On Tue, Apr 26, 2005 at 16:24:34 +0100, Jamie Lokier wrote:
> John Stoffel wrote:
> > >>>>> "Jamie" == Jamie Lokier <jamie@xxxxxxxxxxxxx> writes:
> >
> > Jamie> No. A transaction means that _all_ processes will see the
> > Jamie> whole transaction or not.
> >
> > This is really hard. How do you handle the case where process X
> > starts a transaction modifies files a, b & c, but process Y has file b
> > open for writing, and never lets it go? Or the file gets unlinked?
> Then it starts to depend on what kind of transactions you want to
> implement.
> You can say that a transaction isn't allowed when a process has one of
> the files opened for writing. Or you can say a transaction is
> equivalent to calling all of the I/O system calls at once. You can
> also decide if you want the reads and directory lookups performed in
> the transactions to become prerequisites for the transaction
> completing (so it's aborted if another process writes to those file
> regions or changes the directory structure in a way which breaks a
> prerequisite), or if you want those to lock the things which are read
> for the duration of the transaction, or even just ignore reads for
> transaction purposes. Or, you can say that transactions are limited
> to just directory structure, and not file contents (that's good enough
> for package management), or you can say they're limited to just file
> contents (that's good enough for databases and text file edits).
> Etc, etc, quite a lot of semantic choices.

How do we specify which calls belong to a transaction? By some kind of
extra file handle?

I'd think having global per-process transaction is not the best way.
So I think we should have some kind of transaction handle (probably in
the file handle space) and a way to say that a syscall is done within
a transaction.

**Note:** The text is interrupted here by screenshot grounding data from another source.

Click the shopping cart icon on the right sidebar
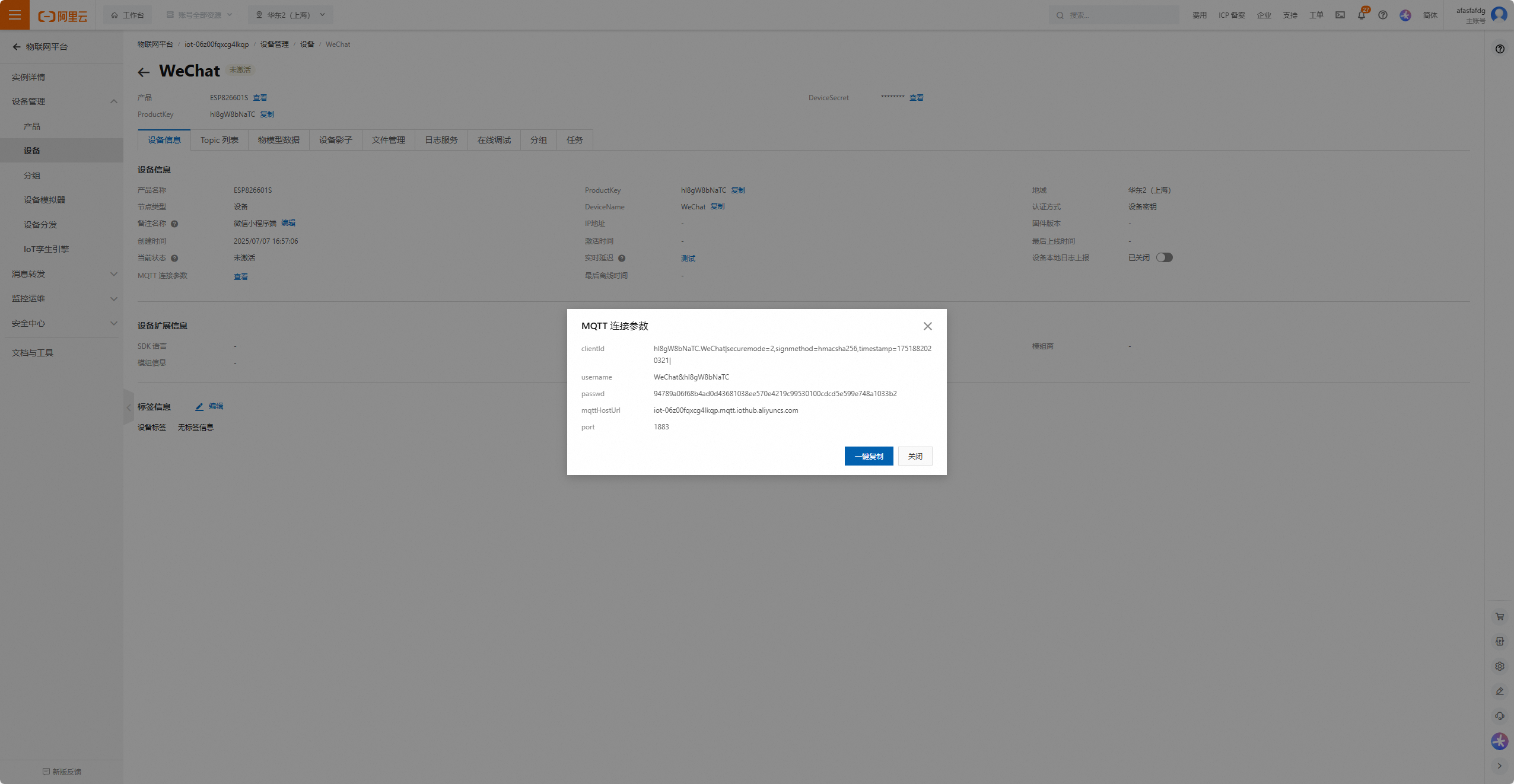Image resolution: width=1514 pixels, height=784 pixels. click(x=1500, y=617)
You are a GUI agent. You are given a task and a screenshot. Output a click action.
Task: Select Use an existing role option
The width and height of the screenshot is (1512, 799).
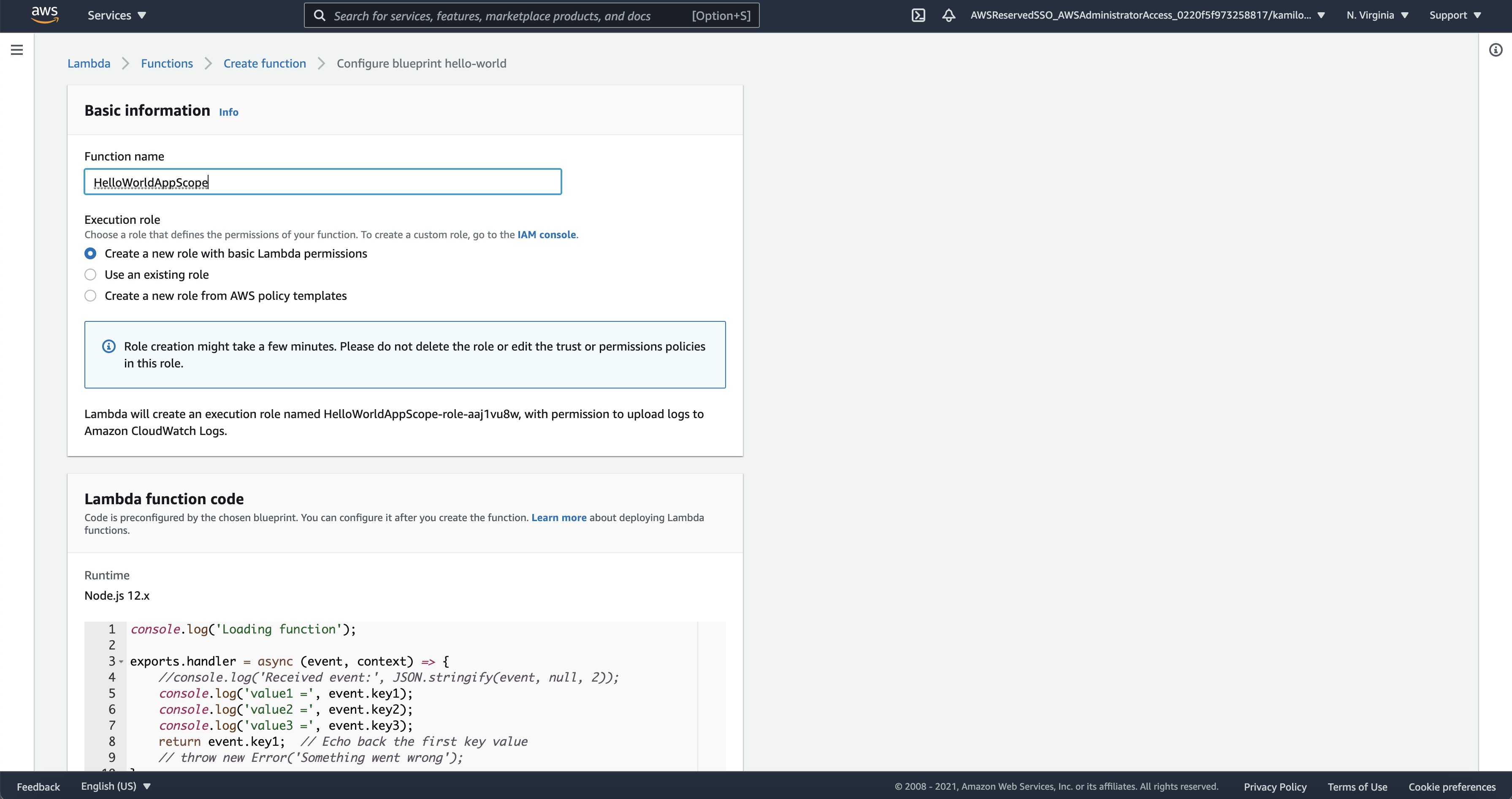pyautogui.click(x=90, y=275)
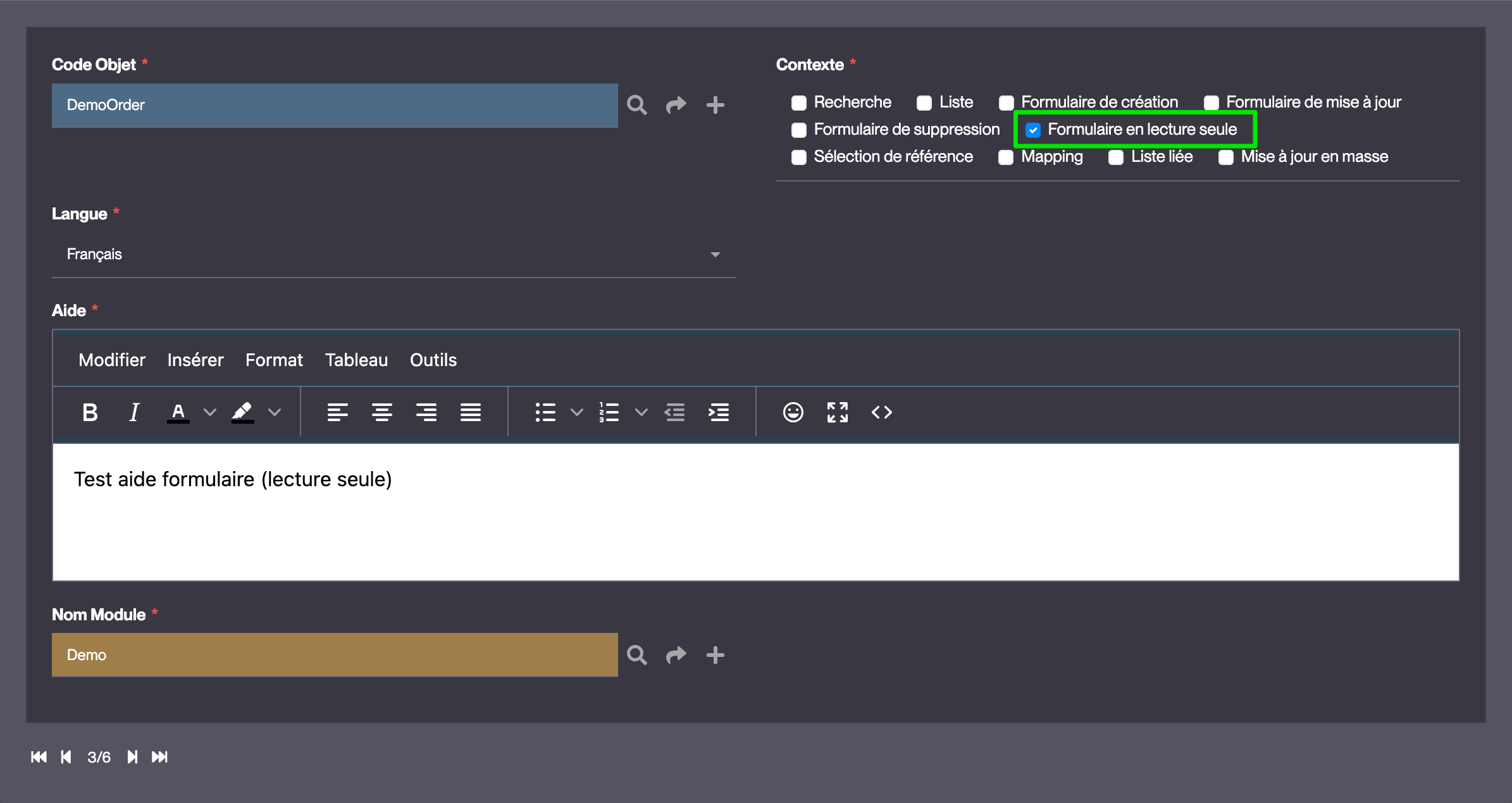
Task: Apply background highlight color
Action: (242, 412)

To avoid duplicating all syscalls, we could have
set_active_transaction() operation.

Now I think the criteria for semantics should be serializability. That
would mean, that lookup paths would have to be locked IFF the lookup was
done within the transaction -- but you would be free to open a file
without transaction, then set_active_transaction and write that file.
That way the write would become atomic, but someone else could freely
rename the file from under you.

Note: Editors currently write to a temporary file and rename over the
original (if they have permissions to do it), which is as good
transaction as they need.

> > What about programs that are already open and running?
> >
> > It might be doable in some sense, but I can see that details are
> > really hard to get right. Esp without breaking existing Unix
> > semantics.
> It's even harder without kernel support! :)

If every syscall (touching filesystem) was turned into a transaction of
it's own, it wouldn't break any semantics.

Jan 'Bulb' Hudec <bulb@xxxxxx>

Attachment: signature.asc
Description: Digital signature